The Secretary of Transportation shall prescribe regulations and issue orders to require that—

  • (1) an individual performing a test of an automatic train stop, train control, or cab signal apparatus required by the Secretary to be performed before entering territory where the apparatus will be used shall certify in writing that the test was performed properly; and
  • (2) the certification required under clause (1) of this section shall be maintained in the same way and place as the daily inspection report for the locomotive.

§ 20137. Event recorders

  • (a) In this section, “event recorder” means a device that—
    • (1) records train speed, hot box detection, throttle position, brake application, brake operations, and any other function the Secretary of Transportation considers necessary to record to assist in monitoring the safety of train operation, such as time and signal indication; and
    • (2) is designed to resist tampering.
  • (b) Not later than December 22, 1989 , the Secretary shall prescribe regulations and issue orders that may be necessary to enhance safety by requiring that a train be equipped with an event recorder not later than one year after the regulations are prescribed and the orders are issued. However, if the Secretary finds it is impracticable to equip trains within that one-year period, the Secretary may extend the period to a date that is not later than 18 months after the regulations are prescribed and the orders are issued.

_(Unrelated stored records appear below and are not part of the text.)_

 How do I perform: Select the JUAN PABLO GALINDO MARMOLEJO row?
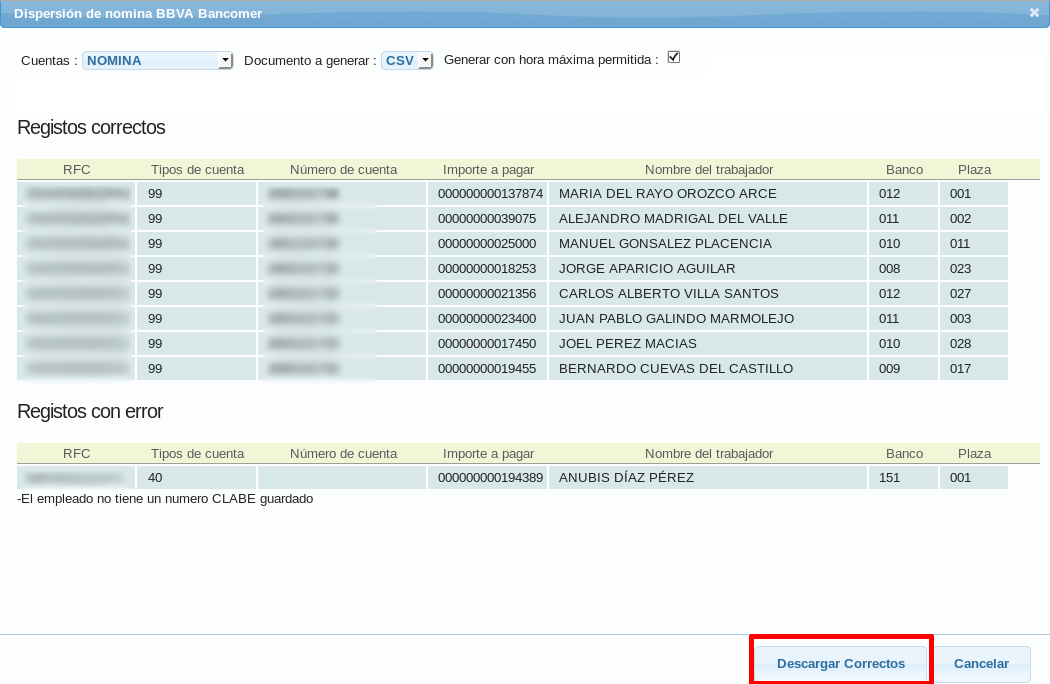(x=676, y=318)
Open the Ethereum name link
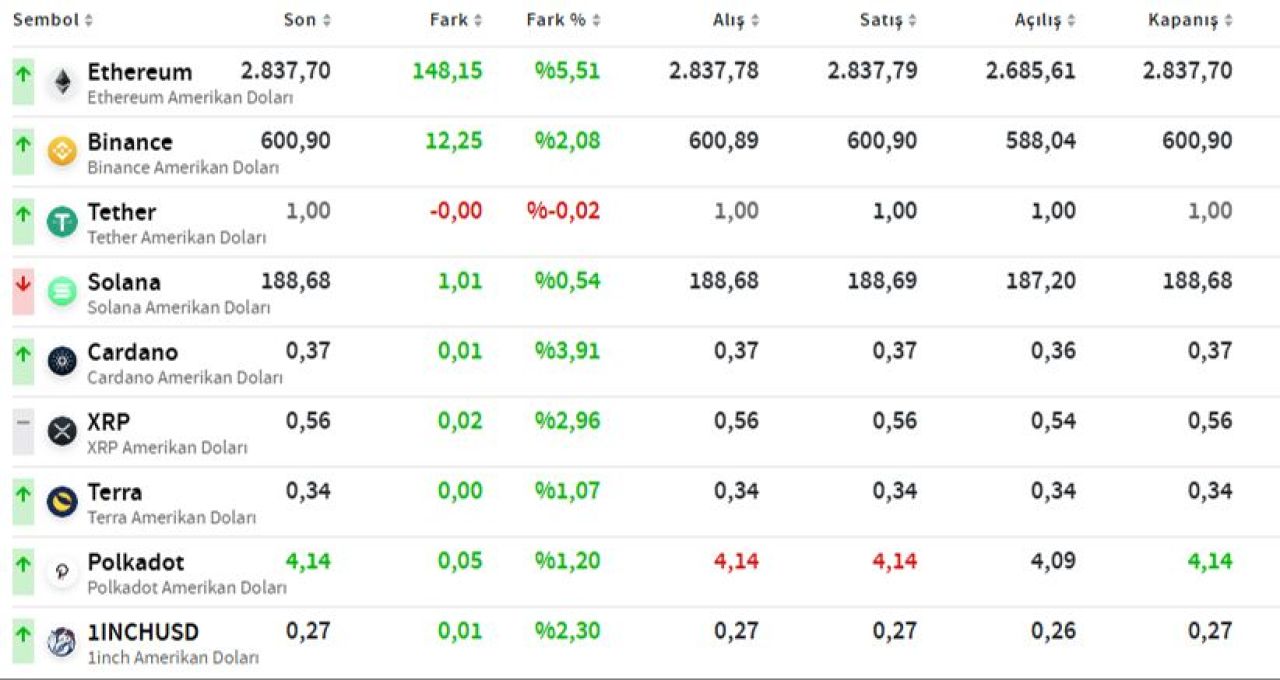The width and height of the screenshot is (1280, 680). 139,72
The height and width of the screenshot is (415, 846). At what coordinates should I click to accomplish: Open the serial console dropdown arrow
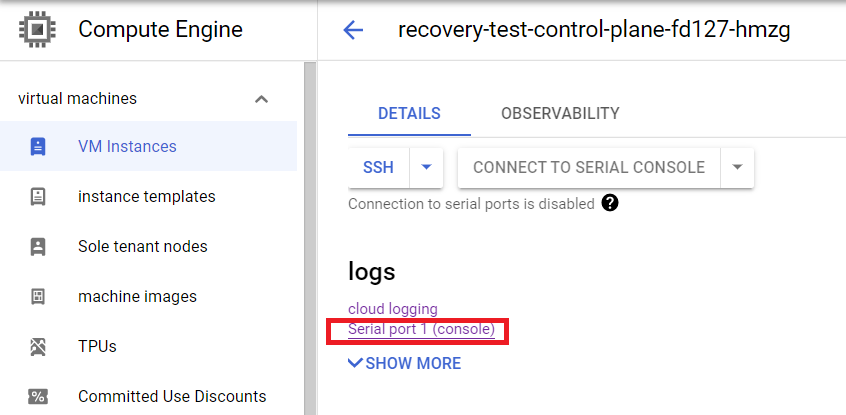(x=737, y=167)
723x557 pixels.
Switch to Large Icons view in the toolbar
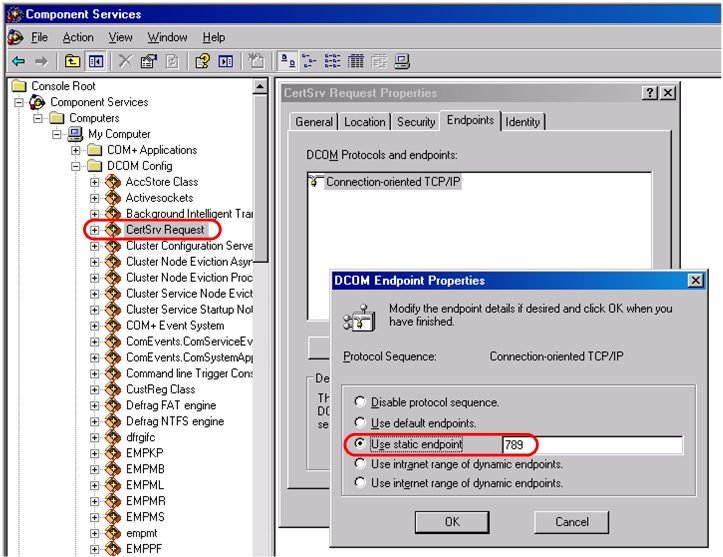coord(287,61)
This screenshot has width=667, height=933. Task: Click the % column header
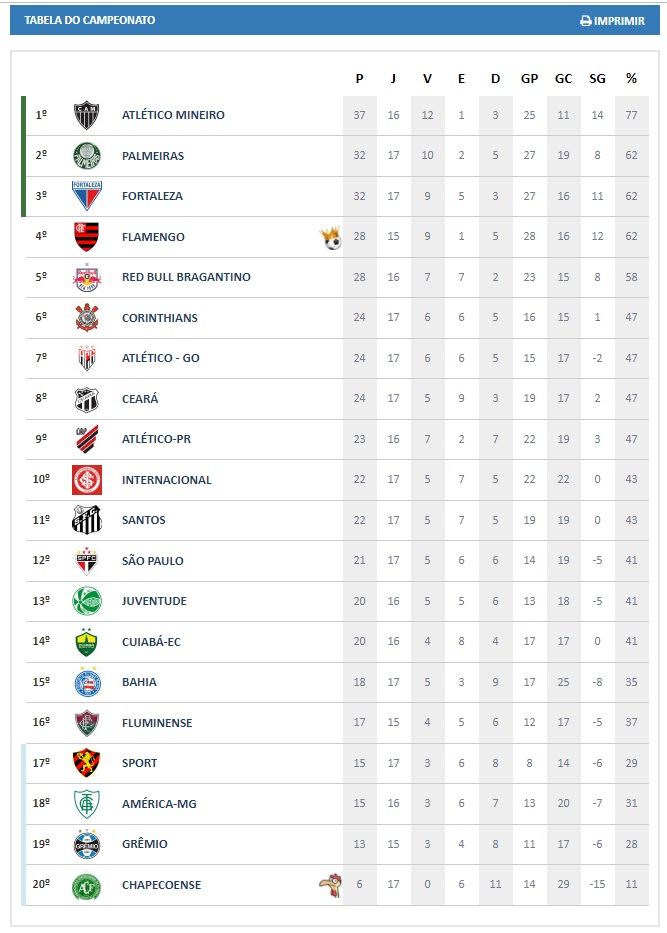[631, 79]
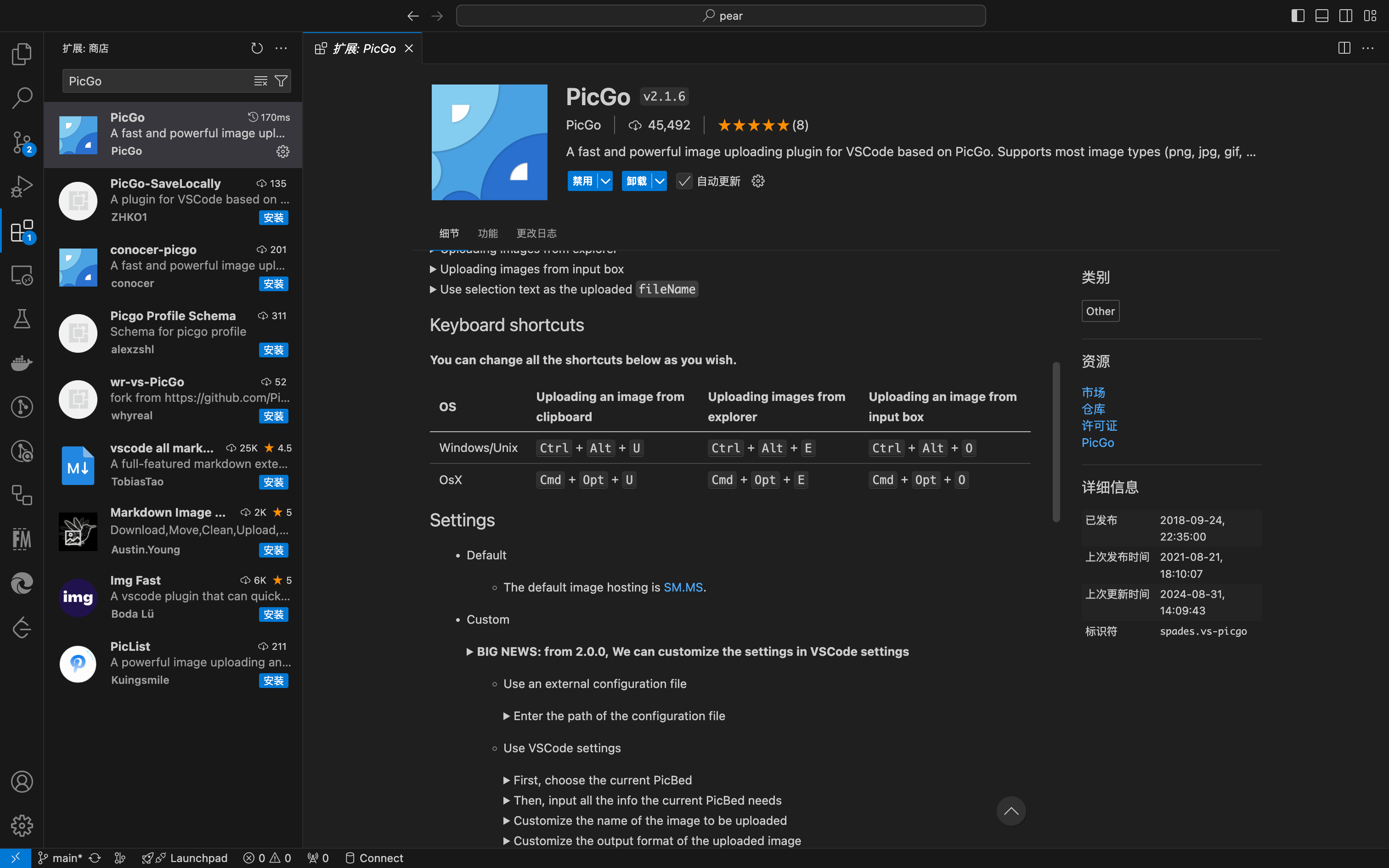Switch to the 功能 tab
Image resolution: width=1389 pixels, height=868 pixels.
487,233
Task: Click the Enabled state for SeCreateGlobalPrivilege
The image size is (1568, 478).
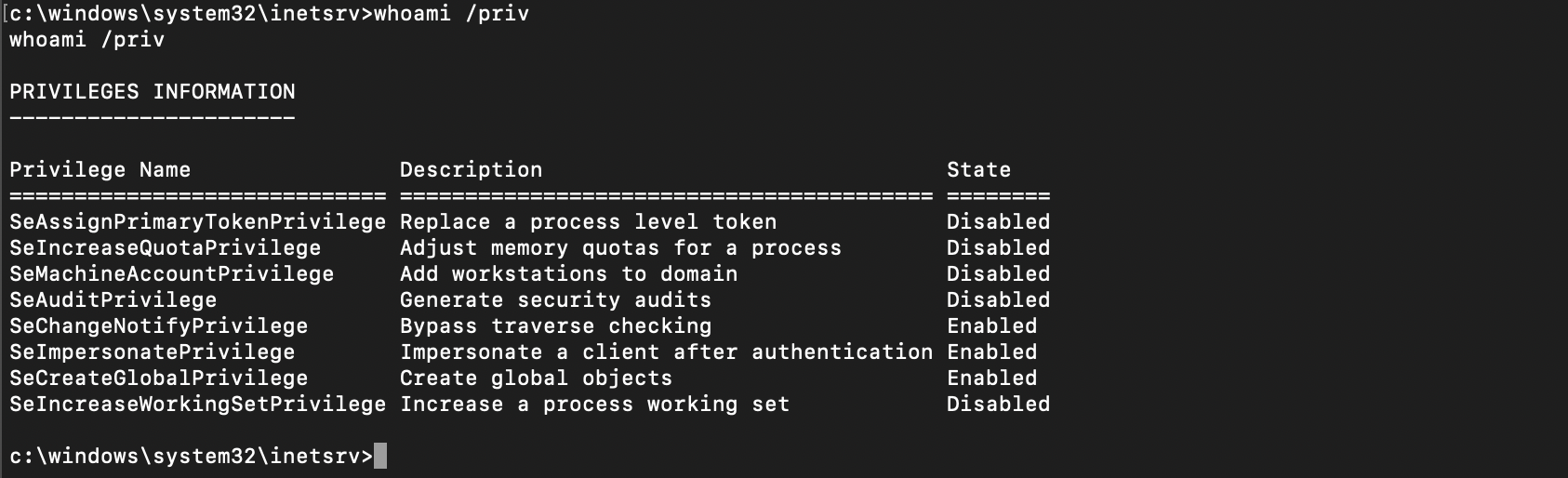Action: click(x=991, y=378)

§ 20138. Tampering with safety and operational monitoring devices

  • (a) The Secretary of Transportation shall prescribe regulations and issue orders to prohibit the willful tampering with, or disabling of, any specified railroad safety or operational monitoring device.
  • (b)
    • (1) A railroad carrier operating a train on which a safety or operational monitoring device is tampered with or disabled in violation of a regulation prescribed or order issued under subsection (a) of this section is liable to the United States Government for a civil penalty under section 21301 of this title .
    • (2) An individual tampering with or disabling a safety or operational monitoring device in violation of a regulation prescribed or order issued under subsection (a) of this section, or knowingly operating or allowing to be operated a train on which such a device has been tampered with or disabled, is liable for penalties established by the Secretary. The penalties may include—
      • (A) a civil penalty under section 21301 of this title ;
      • (B) suspension from work; and
      • (C) suspension or loss of a license or certification issued under section 20135 of this title .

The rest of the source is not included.